== EXTRACTED DATA ==

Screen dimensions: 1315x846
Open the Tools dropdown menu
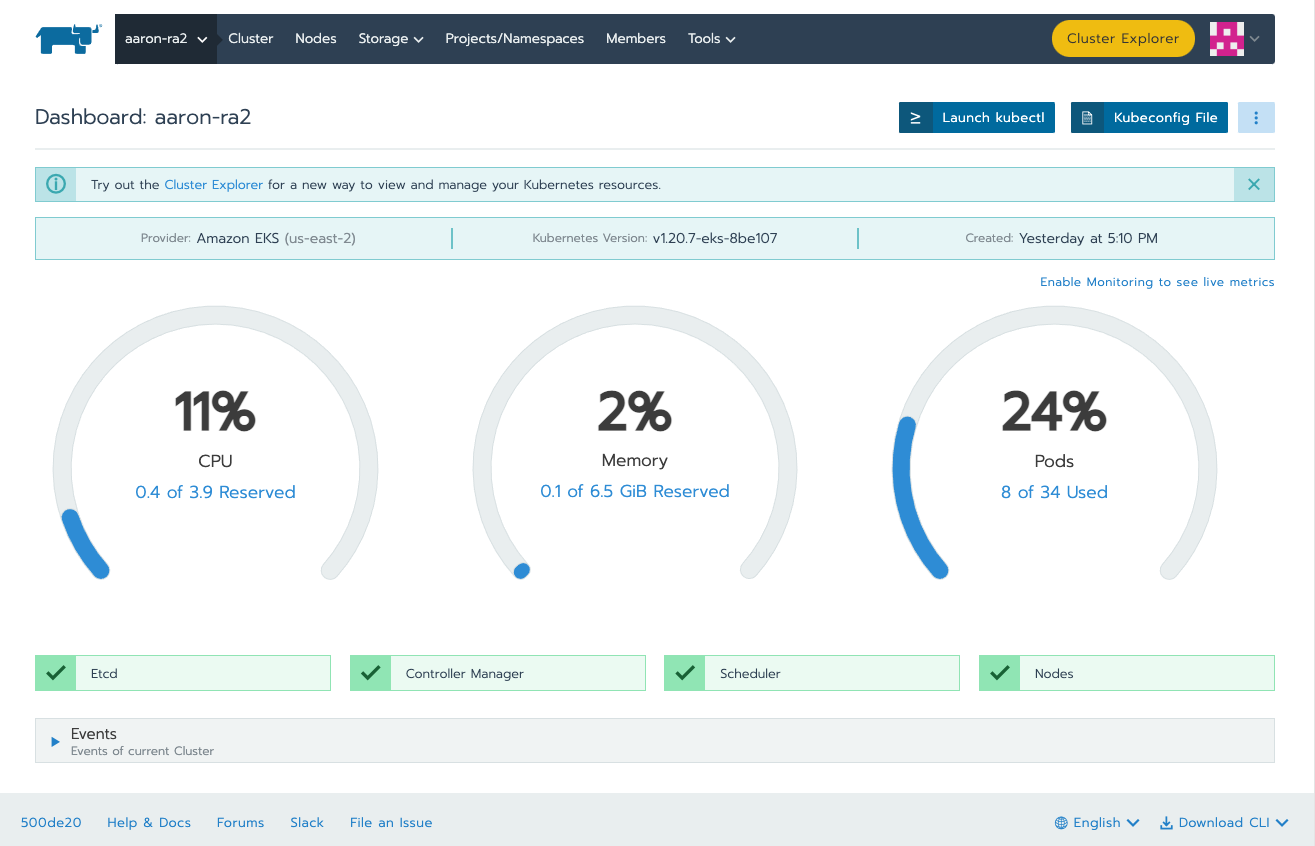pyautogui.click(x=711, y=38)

...

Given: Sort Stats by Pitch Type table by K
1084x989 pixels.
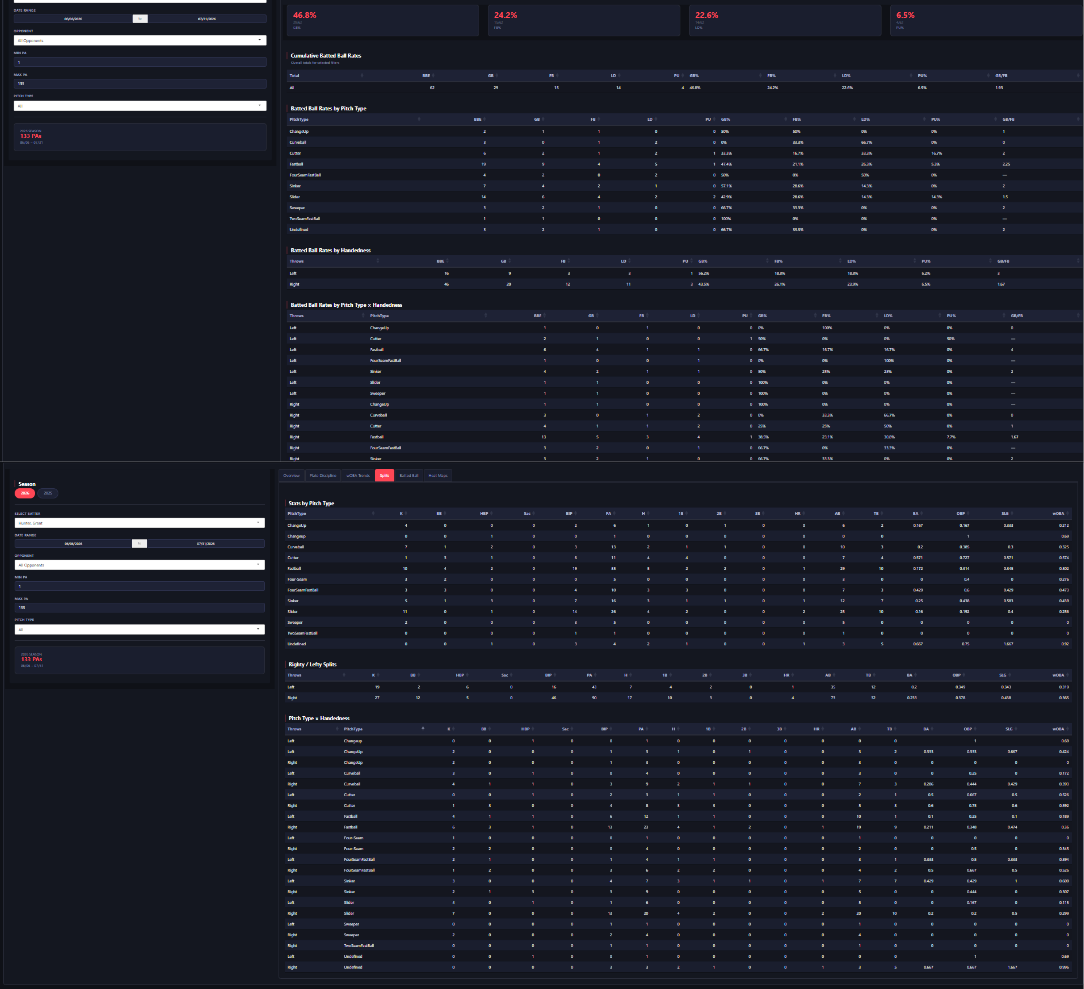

* * *

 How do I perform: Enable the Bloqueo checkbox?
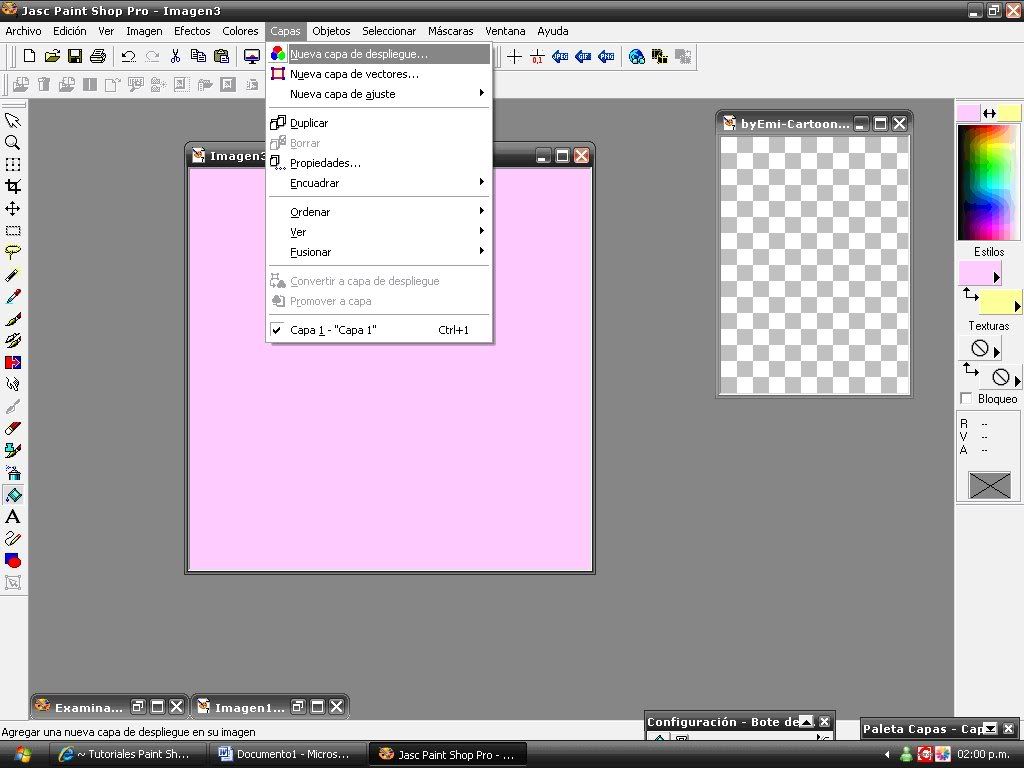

== EXERCISE OBJECTIVE ==
Recast the data from the line containing "Screen dimensions: 1315x846" down through the line containing "pyautogui.click(x=711, y=38)" as a Markdown table with the columns Row and Data line, one numbered row per line and no blank lines. Leave the pictures out.

== TASK OUTPUT ==
| Row | Data line |
|---|---|
| 1 | Screen dimensions: 1315x846 |
| 2 | Open the Tools dropdown menu |
| 3 | pyautogui.click(x=711, y=38) |